/pgdump-sort

Split entries of pg_dump output into a consistent file structure the purpose of diffing database structure and contents

Primary LanguagePythonMIT LicenseMIT

pgdump-sort

Sort entries of pg_dump output for the purpose of diffing database structure and contents.

Description

Sometimes a maintainer of a Postgresql database needs to track changes made to his DB. The utility pg_dump shipped within Postgresql distribution nearly does the trick. However it is not guaranteed that the entries dumped by pg_dump will be in a canonical order suitable for creating minimal diff.

This program solves the issue by sorting entries of pg_dump output and outputting it in a separate file.

Installation and prerequisites

Installation not needed.
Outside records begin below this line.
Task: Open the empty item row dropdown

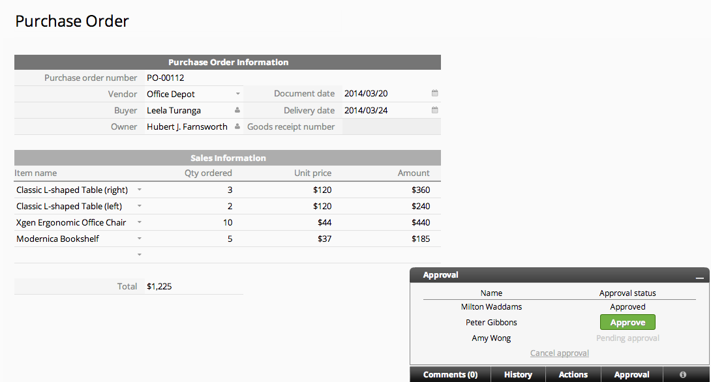Action: [139, 256]
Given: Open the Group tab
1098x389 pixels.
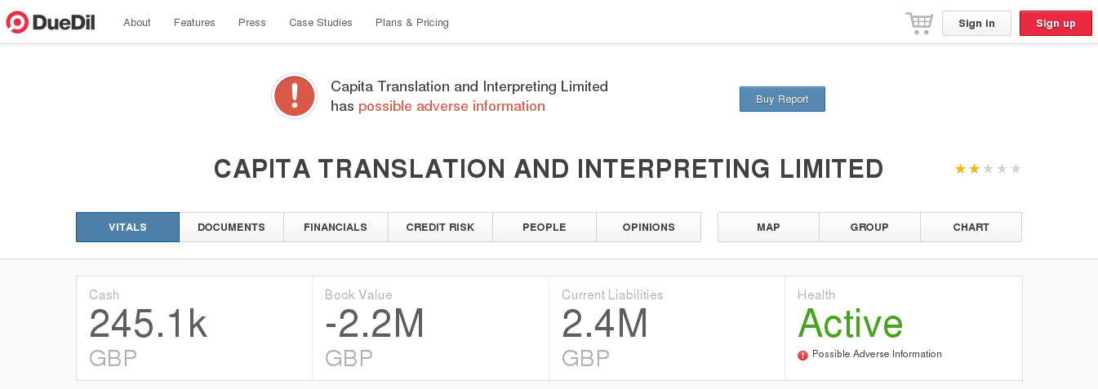Looking at the screenshot, I should (x=869, y=228).
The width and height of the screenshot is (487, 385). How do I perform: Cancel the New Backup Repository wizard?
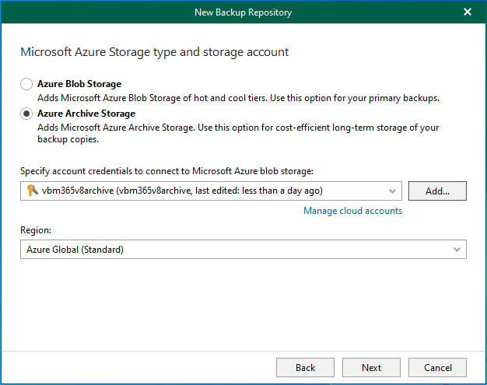pos(437,367)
The following software has to be installed prior to pgdump-sort usage:

  • Python version 3 (however you may run the utility with python2 as well)
  • Python module docopt

Usage

$ pg_dump ... --file dump.sql
$ pgdump-sort dump.sql dump-sorted.sql

This will create dump-sorted.sql with the same data (and number of lines) reordered according to record type, owner, schema and name.
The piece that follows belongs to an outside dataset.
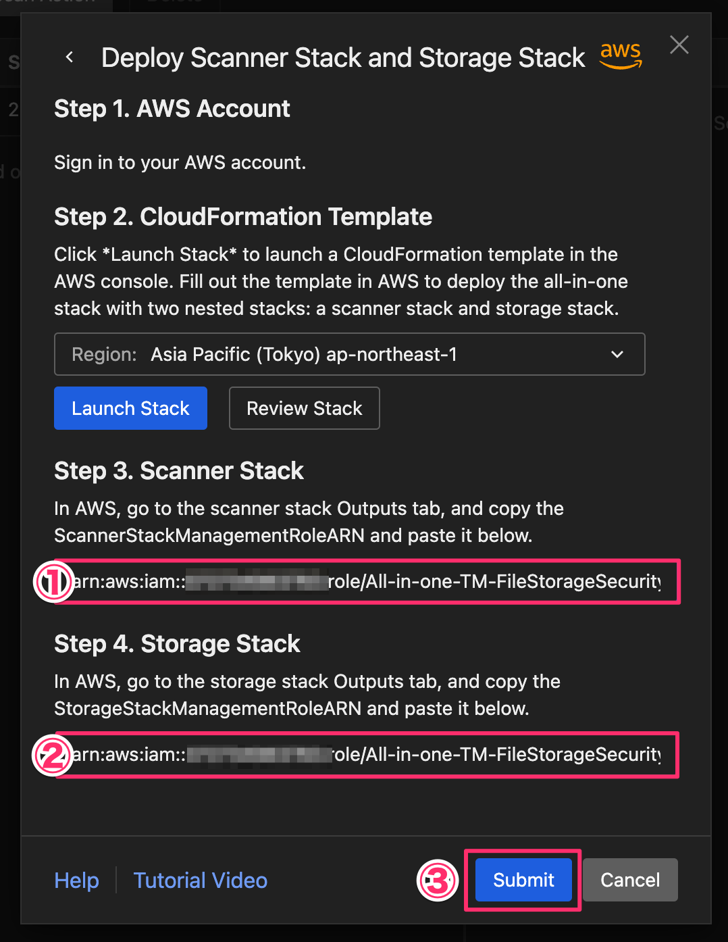Image resolution: width=728 pixels, height=942 pixels.
Task: Submit the stack deployment form
Action: pyautogui.click(x=522, y=880)
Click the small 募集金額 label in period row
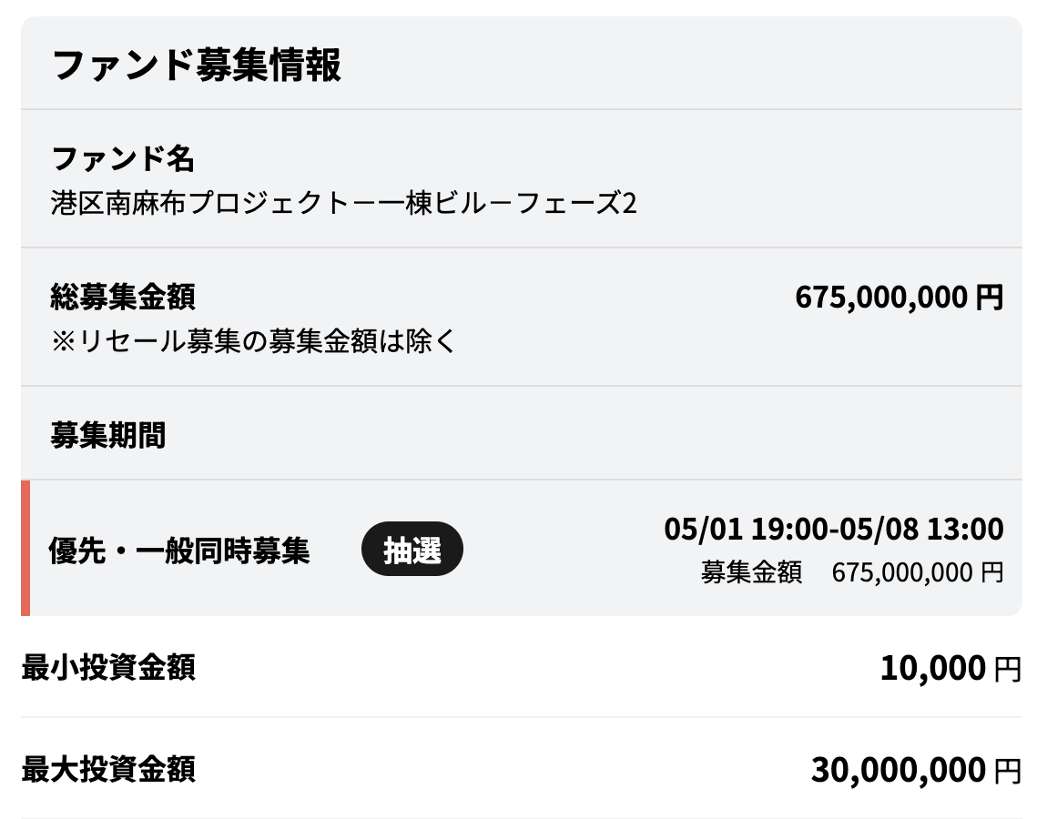 tap(751, 572)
The utility will also transform particular lines of the dump into a canonical form. The transformations include:

  • Changing timestamps in -- Started on and -- Completed on commentary lines to the beginning of the epoch, e.g. -- Started on 1970-01-01 00:00:00 UTC.
  • Resetting -- TOC entry and -- Dependencies: commentary lines to all zeroes, e.g. -- TOC entry 0 (class 0 OID 0)
  • Resetting all sequence values to 1, e.g. SELECT pg_catalog.setval('foo.bar_seq', 1, false);
  • Sorting all data in DML blocks lexicographically. Both COPY and INSERT (one per line) modes are supported.

Known issues

  • The tool works on the initial dump line by line without deep inspection. This means that the dump may be broken and not suitable for injecting into psql. However, the utility will anyway fulfill its main purpose: bring the dump to a diffable form.
  • During operation pgdump-sort creates a temporary directory and stores each entry in an individual file which name as constructed as a concatenation of various object properties including object name. Since Postgresql has function overloading the name must be stored with all fuction arguments which may result into the file name exceeding OS limits (255 chars). In this case filename is truncated to 252 chars plus '...'.